Retired insurance agent gets kidney transplant
Published 12:00 am Monday, December 24, 2001
Robert Wilkerson sits with his wife, Sara, in their home just one week after he received a kidney transplant.(The Vicksburg Post/MELANIE DUNCAN
[12/24/01]Robert Wilkerson received his Christmas surprise a little early this year.
Wilkerson, 62, had been waiting on a kidney transplant for years, having been diagnosed with kidney disease in 1993 and on dialysis since 1999.
Then his number came up.
Around 9:30 on the morning of Dec. 10, he received a call during a dialysis treatment to tell him a kidney might be available. He was told to stay by the phone all day in case it was a perfect match. At 2 p.m., that call came. “Those were the two most exciting phone calls in my life,” Wilkerson said. That evening, he was at University Medical Center in Jackson being prepped for surgery.
A week later, at his home in Vicksburg, Wilkerson said, “My Christmas present came early.”
“The funny part of the whole story is that my wife casually asked me the other day, What do you want for Christmas?’ I kiddingly said, a kidney,'” he said. “If I knew she had that much pull with Santa Claus, I would’ve asked earlier.”
Unlike most patients, Wilkerson did not suffer from diabetes or high blood pressure, the two most common causes of kidney failure. His kidney stopped filtering bodily wastes for unknown reasons. “Like a lightning strike,” he said. “An unspecified cause.”
The problem was diagnosed eight years ago, during a regular physical exam. His kidneys then deteriorated so much that he had to begin dialysis in September 1999.
Three times a week, four hours a day, Wilkerson was connected to a machine through an artificial set of veins and arteries grafted onto his arm. The hemo-dialysis machine kept him alive, acting as an artificial kidney to filter the wastes from his blood.
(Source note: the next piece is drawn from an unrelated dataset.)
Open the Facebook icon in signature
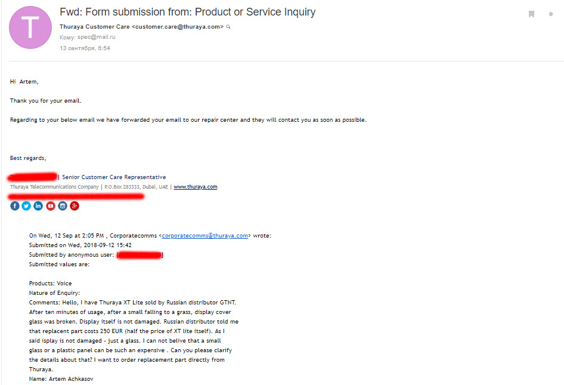564x385 pixels. point(15,206)
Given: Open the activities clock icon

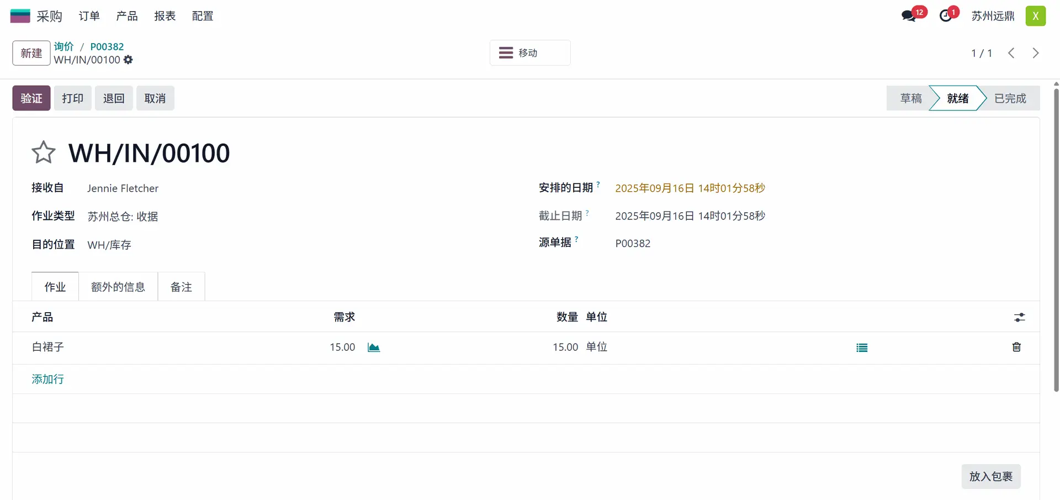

“When you have to go sit down three times a week for four hours, it’s a change in lifestyle,” he said. The dialysis treatment, and ensuing anemia, was too much to bear while running his family insurance business, R.C. Wilkerson. He said when he fully understood what he would be going through, he arranged to sell the business and officially retired July 1. “I knew what was coming, so I got out,” he said.
But he didn’t give up hope of finding a new kidney.
He was put on the waiting lists at UMC and a medical center in Alabama for a cadaveric transplant, one that comes from an organ donor rather than a relative, or living transplant.
Donors and recipients are matched on a point system, depending on blood type, tissue and other factors. Wilkerson’s perfect match came through UMC, the only organ transplant center in the state.
“It’s a hidden pearl over there, really,” Wilkerson said, of the center. “The transplant surgeon and transplant nephrologist are world renown, and they’re sitting over there in Jackson and not at Johns Hopkins,” he said.
On Dec. 11, Wilkerson underwent a four-hour operation to implant the donated kidney, leaving him with a 20-inch scar across his lower abdomen and up his side. His old kidneys remain, which will atrophy with time. “They don’t hurt anything staying there, and they just create problems taking them out,” he said. “I came out with three kidneys instead of two.”
A week after surgery, Wilkerson was back at home in Vicksburg, preparing for the holidays.
“He bounced back from this operation much quicker than usual for someone his age,” said Henry Barber, surgical director for renal transplants at University Medical Center, which performs about 50 kidney transplants a year. The family had expected to be in the hospital for 14 days. “I didn’t expect to get home until Christmas Eve,” Wilkerson said.
Instead, he is already getting around, although he must take about 50 pills a day to help his body accept the new organ. “They are anti-bacterial, anti-viral, anti-this and anti-that,” he said. Rejection is still a concern, although success rates have climbed steadily in recent years.
Having gone through the ordeal, both he and his wife are organ donors and encourage others to sign up.
“In the trade, (organ donations) are called the gift of life. It’s truly that,” he said. “Kidney failure won’t kill you, because of dialysis, but hearts, lungs they really are classed as gifts of life.”
He opted not to find out about the person who donated his gift, instead, graciously accepting his Christmas gift.
“We’ve had our Christmas,” said Sara Wilkerson, his wife of 40 years. “It’s a wonderful gift for me, too.”
“So when you’re opening your presents Christmas morning, you can think, I’ve already gotten mine,” Wilkerson said, smiling from ear to ear.